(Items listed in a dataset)
______________________________

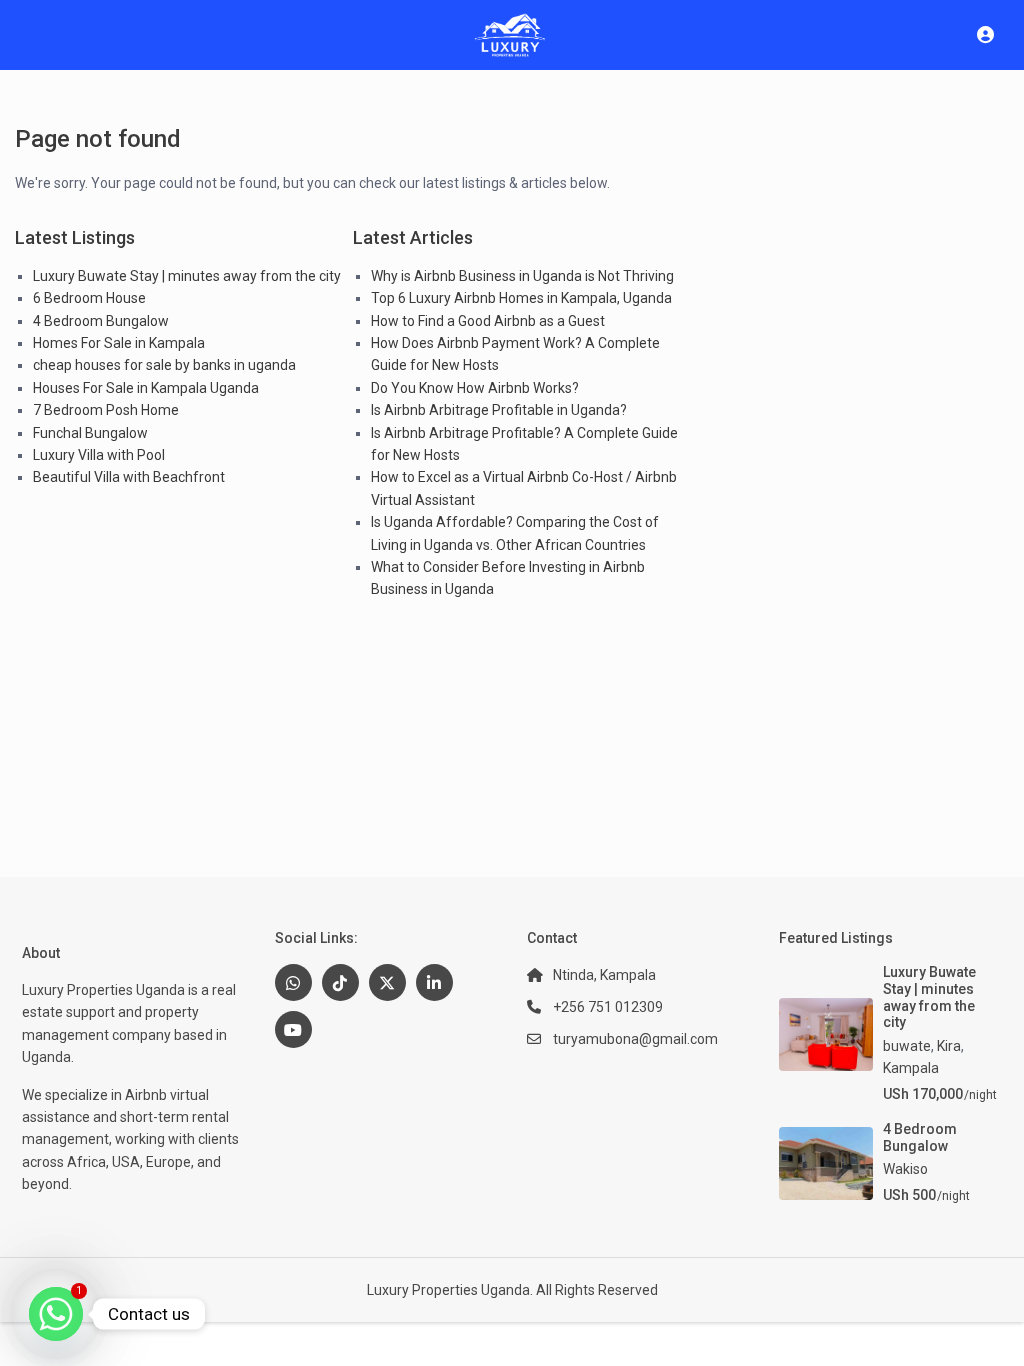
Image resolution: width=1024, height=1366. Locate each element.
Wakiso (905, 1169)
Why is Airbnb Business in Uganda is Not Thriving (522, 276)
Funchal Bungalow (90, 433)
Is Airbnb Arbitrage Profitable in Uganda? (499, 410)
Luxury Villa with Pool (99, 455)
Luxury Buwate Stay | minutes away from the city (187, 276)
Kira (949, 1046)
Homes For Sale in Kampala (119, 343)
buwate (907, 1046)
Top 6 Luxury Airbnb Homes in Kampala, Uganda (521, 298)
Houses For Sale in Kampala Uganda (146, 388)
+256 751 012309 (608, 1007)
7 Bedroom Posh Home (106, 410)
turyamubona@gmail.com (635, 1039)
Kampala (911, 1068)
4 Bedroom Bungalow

______________________________

ASSIGNMENT — Match on "Sale": copy every line in the records that has it.

ANSWER TO THE EXERCISE —
Homes For Sale in Kampala (119, 343)
Houses For Sale in Kampala Uganda (146, 388)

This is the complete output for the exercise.